● **Prompt 1**: In the peer review excerpt, what does the reviewer ask the authors to state clearly in the abstract?
● **Prompt 2**: Reproduce the peer review excerpt word for word, from "Fig. 1C reproduces" to "in section 2.2.".

● **Reading passage**:
RE: As mentioned by reviewer’s comments above, information about Granzyme B has been clarified with the addition of GZB. We added about information of GLUT1 and Ki67 in the material and methods (Page 10, Line 351).
Author Response File: Author Response.pdf
Reviewer 2 Report
The manuscript is well written and delivers explanations well. I only have minor comments that the authors may want to address before publishing.
Title: saying just “tumors” is quite vague. The type of tumors studied needs to be indicated.
Abstract: Please mention clearly that the research was conducted in mice, rather than “animal models”.
Fig. 1C reproduces a part of the information from Fig. 1B; it’s not necessary to duplicate data. Maybe on Fig. 1B it will be more illustrative if the two groups (drawn in red and black) are next to each other and not overlapping. Right now it’s not clear which median mark belongs to which group because both median marks are black.
Line 96: What does “establishing of mouse model” means? Was a completely new mouse model was established here? The experiment setup seems to be similar to what is described in section 2.2.

Dataset entries
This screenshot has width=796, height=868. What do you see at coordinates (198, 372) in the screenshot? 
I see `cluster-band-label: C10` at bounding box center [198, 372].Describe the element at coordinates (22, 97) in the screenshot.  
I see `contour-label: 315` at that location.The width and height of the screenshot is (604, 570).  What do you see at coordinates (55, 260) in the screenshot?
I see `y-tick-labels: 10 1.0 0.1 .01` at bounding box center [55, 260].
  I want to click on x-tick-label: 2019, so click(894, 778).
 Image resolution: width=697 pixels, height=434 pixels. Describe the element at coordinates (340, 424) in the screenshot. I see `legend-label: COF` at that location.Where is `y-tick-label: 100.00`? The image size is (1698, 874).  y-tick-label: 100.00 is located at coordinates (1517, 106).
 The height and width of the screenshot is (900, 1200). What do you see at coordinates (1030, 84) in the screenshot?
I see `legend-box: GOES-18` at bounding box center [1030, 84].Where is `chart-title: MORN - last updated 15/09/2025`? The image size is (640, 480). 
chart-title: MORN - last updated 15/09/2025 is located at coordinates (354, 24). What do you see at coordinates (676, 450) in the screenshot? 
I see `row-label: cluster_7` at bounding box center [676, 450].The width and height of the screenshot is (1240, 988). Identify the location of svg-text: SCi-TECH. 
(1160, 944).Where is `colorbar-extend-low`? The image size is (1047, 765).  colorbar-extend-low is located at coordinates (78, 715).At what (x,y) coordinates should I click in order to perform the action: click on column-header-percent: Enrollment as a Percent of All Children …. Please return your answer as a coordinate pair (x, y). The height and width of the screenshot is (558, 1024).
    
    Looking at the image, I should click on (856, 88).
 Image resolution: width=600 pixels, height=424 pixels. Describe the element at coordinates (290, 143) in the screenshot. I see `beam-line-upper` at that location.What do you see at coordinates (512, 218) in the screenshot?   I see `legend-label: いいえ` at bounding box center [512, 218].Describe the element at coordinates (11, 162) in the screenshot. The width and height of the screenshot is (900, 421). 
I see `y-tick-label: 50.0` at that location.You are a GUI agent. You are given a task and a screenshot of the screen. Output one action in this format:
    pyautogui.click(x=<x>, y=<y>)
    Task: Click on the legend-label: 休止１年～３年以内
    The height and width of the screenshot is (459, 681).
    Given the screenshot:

● **Response 1**: That the research was conducted in mice, rather than "animal models."

● **Response 2**:
Fig. 1C reproduces a part of the information from Fig. 1B; it’s not necessary to duplicate data. Maybe on Fig. 1B it will be more illustrative if the two groups (drawn in red and black) are next to each other and not overlapping. Right now it’s not clear which median mark belongs to which group because both median marks are black.
Line 96: What does “establishing of mouse model” means? Was a completely new mouse model was established here? The experiment setup seems to be similar to what is described in section 2.2.